**PROBLEM TO SOLVE**
Gather every line below that contains the string "tool", treating case as significant.

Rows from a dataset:
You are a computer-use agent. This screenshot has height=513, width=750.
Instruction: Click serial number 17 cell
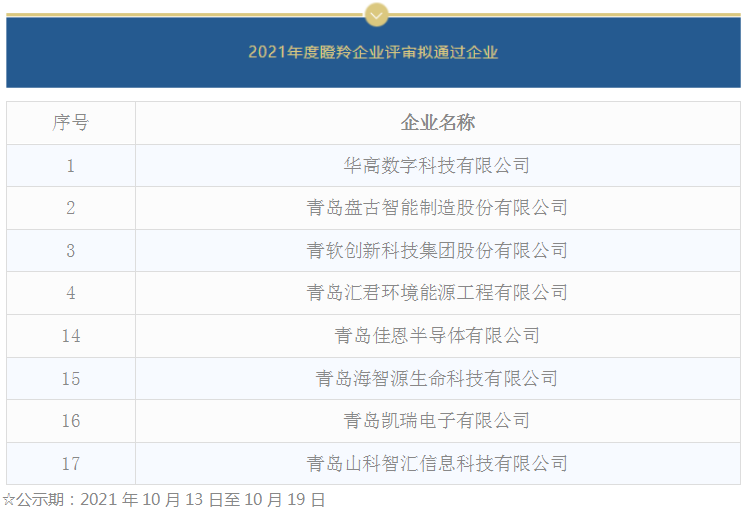pyautogui.click(x=71, y=464)
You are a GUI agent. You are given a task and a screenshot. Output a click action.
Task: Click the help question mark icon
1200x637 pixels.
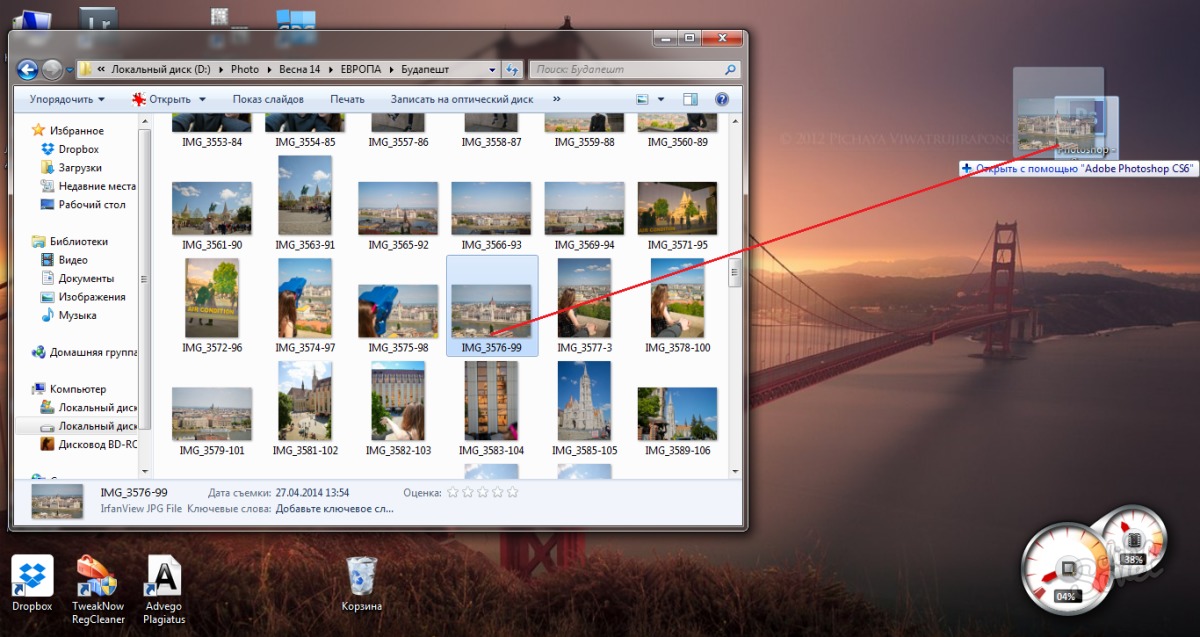(722, 99)
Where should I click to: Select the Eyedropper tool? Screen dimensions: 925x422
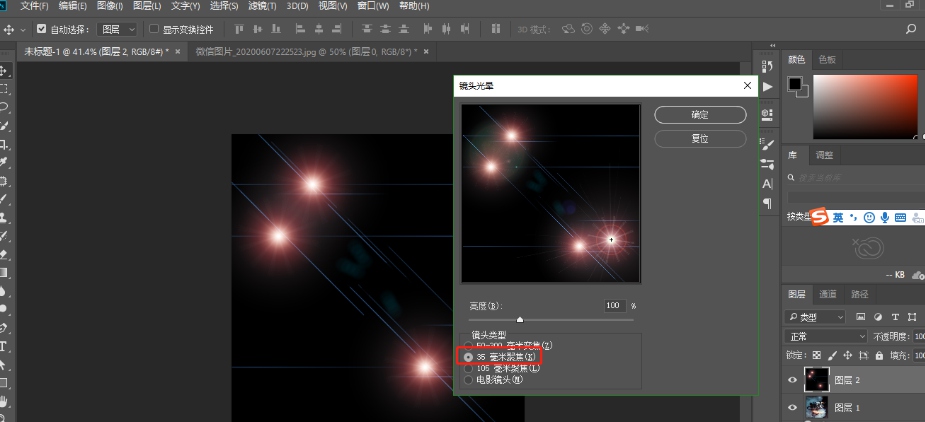click(x=4, y=162)
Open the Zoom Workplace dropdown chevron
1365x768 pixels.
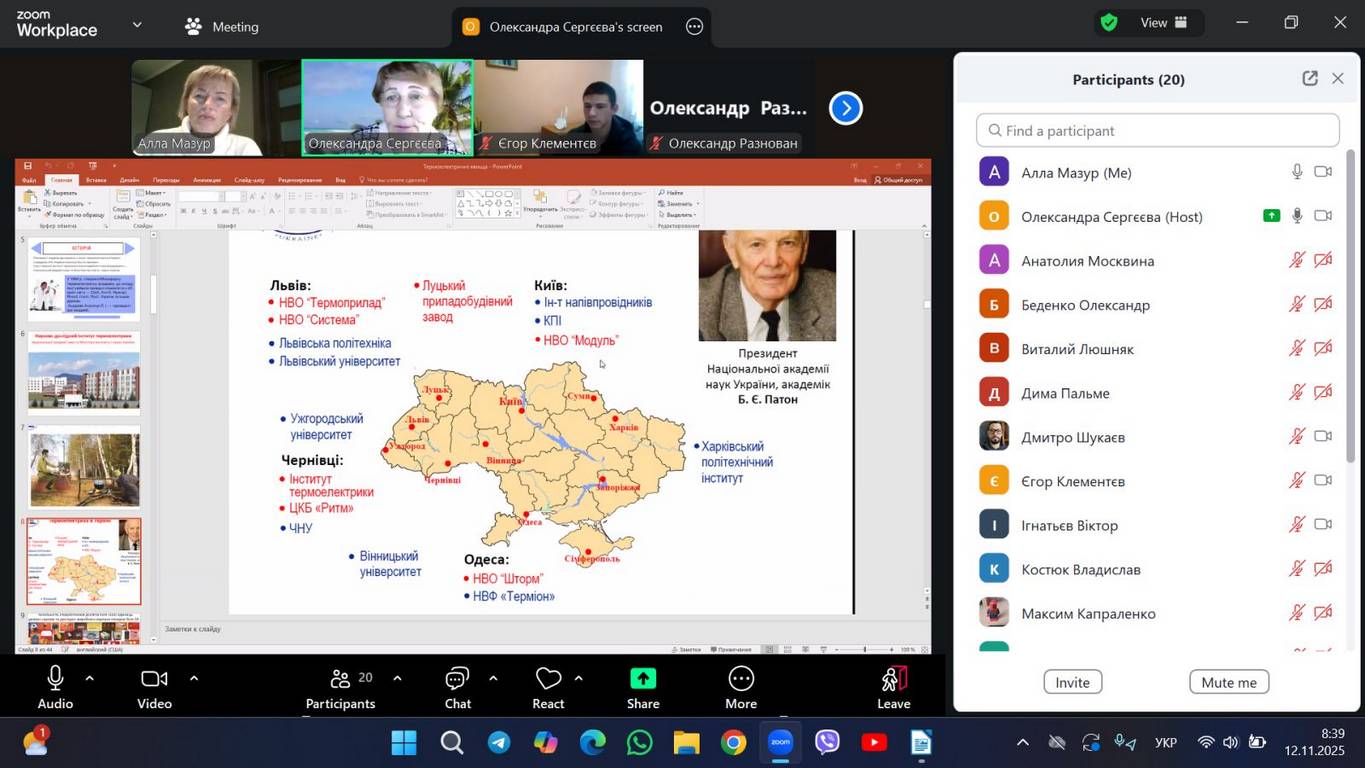137,25
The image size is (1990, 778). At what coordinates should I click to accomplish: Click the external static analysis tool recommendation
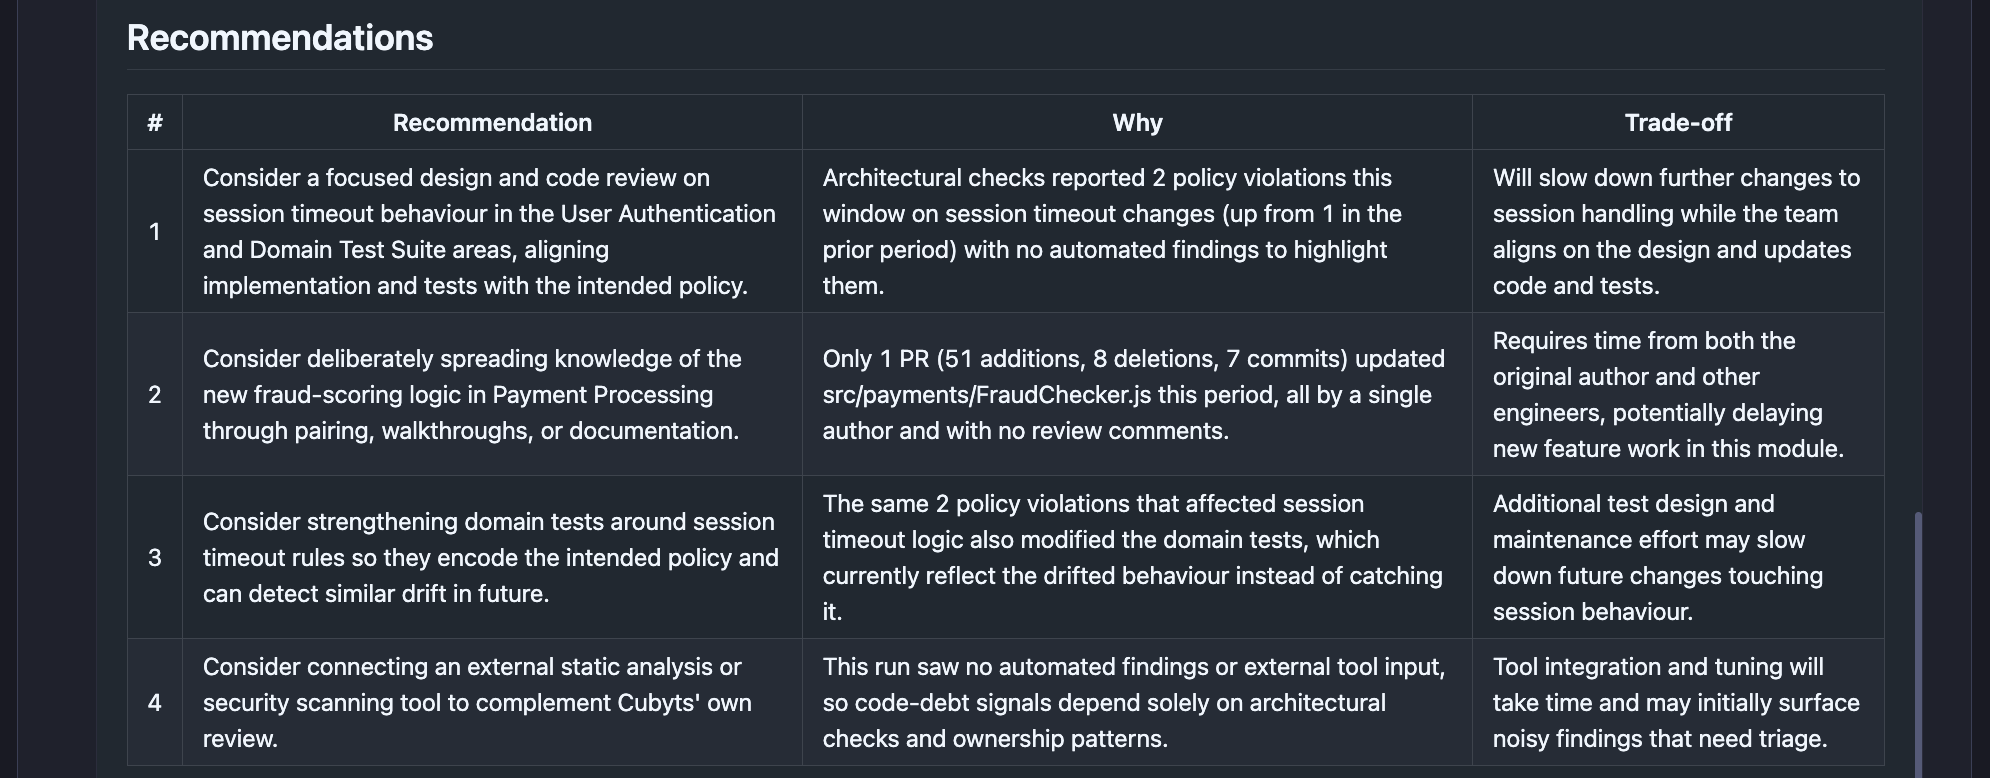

**SOLUTION**
Where should I click to: Select the Eyedropper tool? Screen dimensions: 925x422
The image size is (1990, 778). At what coordinates should I click to accomplish: Click the external static analysis tool recommendation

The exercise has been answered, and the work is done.